▸ **Given instruction a**
In the spoon-making thread, why must any bait added to a spoon leave its action on the drop unhindered? Answer in one to three sentences.

▸ **Extract to read**
# My latest



## All Eyes (Jul 28, 2004)

Here are some more spoons I have made. These are all made from 3/8" copper tubing and lead. The perch patterns and the other chartruse ones are powder coated with patterns drawn in permanent marker. They have been clear coated with laquer. Some of the fat ones (last photo) are rattle spoons with stainless bearings inside. The rest are lead filled and weigh an average of 1/2oz. I tried some out last weekend at Berlin and caught walleye, crappie and L.M. bass with them.


----------



## vc1111 (Apr 13, 2004)

Your spoons are one of the most interesting things ever posted in this forum for my money. I've never seen anyone build spoons the way you do and now they're getting even better! Beautiful work!


----------



## All Eyes (Jul 28, 2004)

Thanks a bunch! Coming from a Jedi Master lure maker like yourself that's a huge compliment!!! Some of these are a bit crude, but the only ones I really want to impress are the walleye.
These are the first ones I've made with the powder paint, so they can only get better as I go. I will eventually pick up an airbrush and get really creative with some finishes.


----------



## plugman (Jul 15, 2008)

All Eyes, Do you use the spoons for jigging or casting? They're sweet work. I have a feeling that they'ed work in saltwater, too.


----------



## All Eyes (Jul 28, 2004)

plugman said:


> All Eyes, Do you use the spoons for jigging or casting? They're sweet work. I have a feeling that they'ed work in saltwater, too.


Thanks! The spoons will catch fish either way. I do a lot of vertical jigging with them and also like to cast and hop/swim them back close to bottom. Super slow trolling or drifting edges or structure is my favorite method. If you commit enough time on the water with a 1/2 oz. Hopkins No=Equal Spoon in gold you will see what I mean. It's actually kinda hard to fish them wrong. For a stupid little piece of metal, they sure put fish in the boat. No need to tip them with anything, although a minnow head or tiny piece of crawler can't hurt. As long as it doesn't hinder the action as the spoon drops. They kick out and kinda swoop to one side on the fall. That's when they get bit. Crappie and bass hit them a lot while I'm reeling in fast sometimes right by the boat.


----------



## OHBMQUINN (Sep 11, 2007)

Pretty aussom I have used jigging spoond at erie for small mouth pretty simple really and yes they will put fish in the boat nice build great lures


----------

▸ **Stored items**
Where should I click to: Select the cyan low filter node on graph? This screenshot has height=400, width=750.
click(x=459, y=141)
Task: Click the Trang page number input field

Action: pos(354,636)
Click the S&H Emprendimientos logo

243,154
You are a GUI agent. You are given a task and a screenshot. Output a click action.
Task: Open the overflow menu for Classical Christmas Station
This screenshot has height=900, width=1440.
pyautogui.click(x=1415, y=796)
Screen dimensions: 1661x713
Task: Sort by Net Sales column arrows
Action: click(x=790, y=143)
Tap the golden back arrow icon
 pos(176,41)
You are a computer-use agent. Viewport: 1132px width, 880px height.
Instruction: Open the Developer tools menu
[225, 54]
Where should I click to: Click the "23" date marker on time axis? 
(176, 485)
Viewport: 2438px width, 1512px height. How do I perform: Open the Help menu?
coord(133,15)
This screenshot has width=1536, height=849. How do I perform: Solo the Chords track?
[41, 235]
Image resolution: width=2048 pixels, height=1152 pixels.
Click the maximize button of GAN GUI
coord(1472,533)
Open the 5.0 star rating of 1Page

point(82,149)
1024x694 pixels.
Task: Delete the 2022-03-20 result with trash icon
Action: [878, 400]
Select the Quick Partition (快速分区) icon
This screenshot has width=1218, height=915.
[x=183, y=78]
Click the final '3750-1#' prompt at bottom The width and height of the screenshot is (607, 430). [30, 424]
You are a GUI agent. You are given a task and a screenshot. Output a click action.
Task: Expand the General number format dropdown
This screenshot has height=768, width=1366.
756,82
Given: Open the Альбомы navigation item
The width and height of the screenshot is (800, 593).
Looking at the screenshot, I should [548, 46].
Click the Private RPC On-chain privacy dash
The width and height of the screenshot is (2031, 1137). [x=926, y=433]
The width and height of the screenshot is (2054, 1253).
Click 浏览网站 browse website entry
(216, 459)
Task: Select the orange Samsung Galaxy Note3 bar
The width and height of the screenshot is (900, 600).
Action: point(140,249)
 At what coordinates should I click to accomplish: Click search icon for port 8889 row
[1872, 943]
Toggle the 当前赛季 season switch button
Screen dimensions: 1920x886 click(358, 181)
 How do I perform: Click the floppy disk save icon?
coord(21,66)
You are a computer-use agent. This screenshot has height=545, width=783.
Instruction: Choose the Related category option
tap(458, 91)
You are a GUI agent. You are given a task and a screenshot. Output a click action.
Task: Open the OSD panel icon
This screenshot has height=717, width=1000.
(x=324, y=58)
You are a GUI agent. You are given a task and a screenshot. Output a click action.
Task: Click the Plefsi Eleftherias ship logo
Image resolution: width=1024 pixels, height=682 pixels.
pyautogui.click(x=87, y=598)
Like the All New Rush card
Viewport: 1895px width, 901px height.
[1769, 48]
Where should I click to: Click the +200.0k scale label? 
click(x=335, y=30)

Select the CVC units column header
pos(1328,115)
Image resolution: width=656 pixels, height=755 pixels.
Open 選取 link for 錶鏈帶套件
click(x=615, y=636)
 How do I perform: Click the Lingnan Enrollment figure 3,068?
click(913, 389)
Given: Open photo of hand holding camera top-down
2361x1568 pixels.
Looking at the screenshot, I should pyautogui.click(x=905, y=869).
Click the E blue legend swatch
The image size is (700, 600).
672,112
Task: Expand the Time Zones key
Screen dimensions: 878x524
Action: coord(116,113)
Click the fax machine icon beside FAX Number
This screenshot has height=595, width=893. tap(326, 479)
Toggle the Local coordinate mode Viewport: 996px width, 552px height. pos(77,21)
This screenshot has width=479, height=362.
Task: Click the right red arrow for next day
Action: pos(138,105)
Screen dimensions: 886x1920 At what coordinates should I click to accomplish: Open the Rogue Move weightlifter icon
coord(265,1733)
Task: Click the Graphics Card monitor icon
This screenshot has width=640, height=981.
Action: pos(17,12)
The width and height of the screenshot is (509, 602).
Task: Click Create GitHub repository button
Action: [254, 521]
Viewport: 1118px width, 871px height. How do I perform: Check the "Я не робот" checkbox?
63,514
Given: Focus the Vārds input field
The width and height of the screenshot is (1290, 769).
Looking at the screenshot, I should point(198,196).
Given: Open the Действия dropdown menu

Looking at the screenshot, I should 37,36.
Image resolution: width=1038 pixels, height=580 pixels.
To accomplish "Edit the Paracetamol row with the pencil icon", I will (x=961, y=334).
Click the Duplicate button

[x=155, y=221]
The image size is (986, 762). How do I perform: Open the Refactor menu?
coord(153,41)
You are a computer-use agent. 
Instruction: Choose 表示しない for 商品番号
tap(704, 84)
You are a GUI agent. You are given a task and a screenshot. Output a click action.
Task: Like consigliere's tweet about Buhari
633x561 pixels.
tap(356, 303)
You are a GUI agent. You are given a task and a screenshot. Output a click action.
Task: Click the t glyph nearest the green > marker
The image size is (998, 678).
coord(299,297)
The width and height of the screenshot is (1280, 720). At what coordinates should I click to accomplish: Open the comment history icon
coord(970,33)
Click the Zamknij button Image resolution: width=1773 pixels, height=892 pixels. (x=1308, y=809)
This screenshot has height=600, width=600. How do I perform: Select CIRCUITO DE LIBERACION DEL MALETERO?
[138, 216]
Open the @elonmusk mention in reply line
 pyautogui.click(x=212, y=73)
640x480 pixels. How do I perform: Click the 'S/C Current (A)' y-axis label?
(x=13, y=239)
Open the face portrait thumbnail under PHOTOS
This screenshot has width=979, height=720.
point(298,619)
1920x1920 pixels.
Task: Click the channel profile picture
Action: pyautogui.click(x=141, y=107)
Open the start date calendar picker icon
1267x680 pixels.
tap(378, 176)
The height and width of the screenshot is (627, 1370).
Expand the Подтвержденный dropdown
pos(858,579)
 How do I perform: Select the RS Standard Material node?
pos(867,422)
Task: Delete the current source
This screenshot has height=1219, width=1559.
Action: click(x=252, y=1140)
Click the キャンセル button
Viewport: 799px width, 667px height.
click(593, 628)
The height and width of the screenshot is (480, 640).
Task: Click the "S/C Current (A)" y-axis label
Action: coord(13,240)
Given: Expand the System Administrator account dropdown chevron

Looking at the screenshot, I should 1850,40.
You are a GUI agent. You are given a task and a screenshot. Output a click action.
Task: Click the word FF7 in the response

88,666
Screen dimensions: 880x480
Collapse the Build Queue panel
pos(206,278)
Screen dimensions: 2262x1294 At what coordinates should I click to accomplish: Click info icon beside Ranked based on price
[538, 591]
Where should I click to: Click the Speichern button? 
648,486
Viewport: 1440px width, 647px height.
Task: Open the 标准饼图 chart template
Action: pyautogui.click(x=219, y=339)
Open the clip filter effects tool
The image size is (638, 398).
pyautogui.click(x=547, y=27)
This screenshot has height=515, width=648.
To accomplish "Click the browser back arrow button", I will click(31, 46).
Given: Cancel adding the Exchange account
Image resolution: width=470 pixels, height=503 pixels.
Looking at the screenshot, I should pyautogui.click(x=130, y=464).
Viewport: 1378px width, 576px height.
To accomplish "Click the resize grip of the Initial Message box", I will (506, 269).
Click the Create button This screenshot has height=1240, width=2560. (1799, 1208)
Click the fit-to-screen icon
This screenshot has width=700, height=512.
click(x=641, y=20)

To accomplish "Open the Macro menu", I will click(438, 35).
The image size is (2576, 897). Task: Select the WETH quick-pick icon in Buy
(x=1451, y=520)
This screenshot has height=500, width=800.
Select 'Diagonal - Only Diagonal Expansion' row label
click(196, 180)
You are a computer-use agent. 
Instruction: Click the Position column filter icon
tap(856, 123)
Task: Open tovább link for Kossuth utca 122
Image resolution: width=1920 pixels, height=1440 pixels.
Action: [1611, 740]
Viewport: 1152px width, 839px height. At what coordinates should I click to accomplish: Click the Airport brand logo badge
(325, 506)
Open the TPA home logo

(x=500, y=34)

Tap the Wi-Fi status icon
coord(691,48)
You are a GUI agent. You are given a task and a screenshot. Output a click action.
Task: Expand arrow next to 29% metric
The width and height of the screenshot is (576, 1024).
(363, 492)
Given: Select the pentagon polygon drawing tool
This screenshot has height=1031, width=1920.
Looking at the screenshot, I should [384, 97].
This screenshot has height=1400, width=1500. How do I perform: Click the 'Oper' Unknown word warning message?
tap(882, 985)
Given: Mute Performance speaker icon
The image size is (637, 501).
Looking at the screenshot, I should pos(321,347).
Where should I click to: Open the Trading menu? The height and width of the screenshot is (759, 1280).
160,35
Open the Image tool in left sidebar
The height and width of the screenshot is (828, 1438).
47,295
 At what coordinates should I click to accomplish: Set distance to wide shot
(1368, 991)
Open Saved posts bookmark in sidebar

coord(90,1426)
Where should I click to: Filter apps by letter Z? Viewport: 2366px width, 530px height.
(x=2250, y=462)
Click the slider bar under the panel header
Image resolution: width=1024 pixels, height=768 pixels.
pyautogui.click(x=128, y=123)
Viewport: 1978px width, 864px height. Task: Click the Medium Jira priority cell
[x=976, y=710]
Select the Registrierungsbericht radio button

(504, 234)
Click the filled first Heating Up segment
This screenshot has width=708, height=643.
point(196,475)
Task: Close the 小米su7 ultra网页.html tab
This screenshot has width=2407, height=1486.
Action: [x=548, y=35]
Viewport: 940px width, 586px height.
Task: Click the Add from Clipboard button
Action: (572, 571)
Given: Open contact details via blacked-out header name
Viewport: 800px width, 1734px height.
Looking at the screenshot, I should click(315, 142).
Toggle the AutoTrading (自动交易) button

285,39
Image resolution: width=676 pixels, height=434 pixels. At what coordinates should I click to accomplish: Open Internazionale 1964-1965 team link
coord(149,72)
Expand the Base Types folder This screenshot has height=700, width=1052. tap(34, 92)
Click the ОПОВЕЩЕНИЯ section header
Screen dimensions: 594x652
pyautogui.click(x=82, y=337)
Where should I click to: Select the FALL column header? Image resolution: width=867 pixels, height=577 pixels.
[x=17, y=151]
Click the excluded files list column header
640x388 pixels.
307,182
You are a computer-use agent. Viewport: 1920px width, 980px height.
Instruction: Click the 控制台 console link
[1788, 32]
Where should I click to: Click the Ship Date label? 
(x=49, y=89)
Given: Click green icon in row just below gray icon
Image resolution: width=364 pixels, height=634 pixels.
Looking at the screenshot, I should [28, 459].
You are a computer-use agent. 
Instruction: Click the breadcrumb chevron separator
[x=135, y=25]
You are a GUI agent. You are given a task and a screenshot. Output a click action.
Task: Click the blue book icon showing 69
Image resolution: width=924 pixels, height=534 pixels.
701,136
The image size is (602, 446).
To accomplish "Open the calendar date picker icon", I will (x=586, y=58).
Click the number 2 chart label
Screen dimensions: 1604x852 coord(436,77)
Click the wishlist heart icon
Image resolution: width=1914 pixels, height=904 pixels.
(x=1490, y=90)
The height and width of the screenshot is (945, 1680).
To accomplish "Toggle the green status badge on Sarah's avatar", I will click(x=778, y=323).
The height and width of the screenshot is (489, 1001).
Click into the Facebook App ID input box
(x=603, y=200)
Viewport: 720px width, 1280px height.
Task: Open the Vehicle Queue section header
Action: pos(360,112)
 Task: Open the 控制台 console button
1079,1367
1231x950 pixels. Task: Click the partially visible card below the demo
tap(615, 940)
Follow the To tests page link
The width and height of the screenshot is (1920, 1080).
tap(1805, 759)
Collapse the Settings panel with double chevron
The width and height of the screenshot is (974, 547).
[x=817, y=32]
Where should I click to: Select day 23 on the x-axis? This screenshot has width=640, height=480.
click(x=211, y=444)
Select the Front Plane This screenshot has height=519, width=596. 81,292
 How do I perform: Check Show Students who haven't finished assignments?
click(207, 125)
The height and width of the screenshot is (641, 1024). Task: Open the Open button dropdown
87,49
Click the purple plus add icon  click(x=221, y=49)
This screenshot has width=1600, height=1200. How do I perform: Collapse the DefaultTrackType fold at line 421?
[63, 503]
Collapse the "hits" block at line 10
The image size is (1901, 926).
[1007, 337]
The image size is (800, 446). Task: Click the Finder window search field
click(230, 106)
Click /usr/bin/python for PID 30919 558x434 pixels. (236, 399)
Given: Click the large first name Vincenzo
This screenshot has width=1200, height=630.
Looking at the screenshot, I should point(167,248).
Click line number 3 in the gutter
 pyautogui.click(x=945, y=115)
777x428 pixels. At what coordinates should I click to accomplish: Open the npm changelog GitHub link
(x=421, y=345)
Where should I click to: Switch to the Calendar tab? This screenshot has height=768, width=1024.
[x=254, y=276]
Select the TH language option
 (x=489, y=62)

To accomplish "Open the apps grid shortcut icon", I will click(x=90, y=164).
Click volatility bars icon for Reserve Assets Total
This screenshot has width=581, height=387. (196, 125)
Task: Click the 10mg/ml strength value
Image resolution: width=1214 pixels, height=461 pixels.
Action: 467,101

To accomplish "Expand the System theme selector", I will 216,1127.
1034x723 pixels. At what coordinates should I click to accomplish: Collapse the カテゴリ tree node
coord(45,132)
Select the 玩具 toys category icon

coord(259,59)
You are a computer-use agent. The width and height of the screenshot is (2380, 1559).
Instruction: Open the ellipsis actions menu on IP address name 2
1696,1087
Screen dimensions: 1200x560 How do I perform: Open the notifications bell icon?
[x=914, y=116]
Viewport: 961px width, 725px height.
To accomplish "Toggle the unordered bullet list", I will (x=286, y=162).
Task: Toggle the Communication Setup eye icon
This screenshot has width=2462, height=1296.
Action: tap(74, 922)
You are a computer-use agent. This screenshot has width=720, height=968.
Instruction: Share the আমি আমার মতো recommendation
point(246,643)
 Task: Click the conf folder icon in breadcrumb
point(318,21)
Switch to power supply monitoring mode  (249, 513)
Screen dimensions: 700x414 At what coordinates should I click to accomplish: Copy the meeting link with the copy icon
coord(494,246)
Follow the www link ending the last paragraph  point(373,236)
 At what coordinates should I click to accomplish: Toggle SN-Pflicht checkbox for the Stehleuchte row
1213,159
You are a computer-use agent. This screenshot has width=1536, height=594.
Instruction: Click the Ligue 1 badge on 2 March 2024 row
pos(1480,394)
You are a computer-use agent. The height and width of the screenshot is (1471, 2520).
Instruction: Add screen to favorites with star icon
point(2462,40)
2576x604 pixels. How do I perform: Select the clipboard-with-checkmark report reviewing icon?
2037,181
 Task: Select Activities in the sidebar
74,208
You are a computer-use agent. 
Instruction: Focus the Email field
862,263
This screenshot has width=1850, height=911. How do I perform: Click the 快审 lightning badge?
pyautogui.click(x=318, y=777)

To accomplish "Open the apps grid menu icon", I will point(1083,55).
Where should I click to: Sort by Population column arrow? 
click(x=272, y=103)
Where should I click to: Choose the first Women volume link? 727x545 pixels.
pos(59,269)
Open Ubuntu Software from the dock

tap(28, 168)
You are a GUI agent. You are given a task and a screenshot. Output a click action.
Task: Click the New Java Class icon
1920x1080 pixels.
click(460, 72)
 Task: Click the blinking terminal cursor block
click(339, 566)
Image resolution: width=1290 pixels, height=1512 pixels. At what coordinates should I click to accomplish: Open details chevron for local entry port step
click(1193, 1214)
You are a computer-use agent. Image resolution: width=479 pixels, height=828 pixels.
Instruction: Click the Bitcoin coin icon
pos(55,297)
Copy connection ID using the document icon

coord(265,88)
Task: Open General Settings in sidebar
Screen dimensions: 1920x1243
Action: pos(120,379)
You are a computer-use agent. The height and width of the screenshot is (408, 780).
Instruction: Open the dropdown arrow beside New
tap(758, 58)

▸ **Given instruction b**
Can you give again the lines of the listing from the line with "Task: Click the Graphics Card monitor icon" through the line with "Action: [254, 521]", both included?

▸ **Task response a**
The spoons kick out and swoop to one side as they fall, and that is when fish bite them. A minnow head or small piece of crawler can't hurt, but only as long as it doesn't get in the way of that movement.

▸ **Task response b**
Task: Click the Graphics Card monitor icon
This screenshot has width=640, height=981.
Action: pos(17,12)
The width and height of the screenshot is (509, 602).
Task: Click Create GitHub repository button
Action: [254, 521]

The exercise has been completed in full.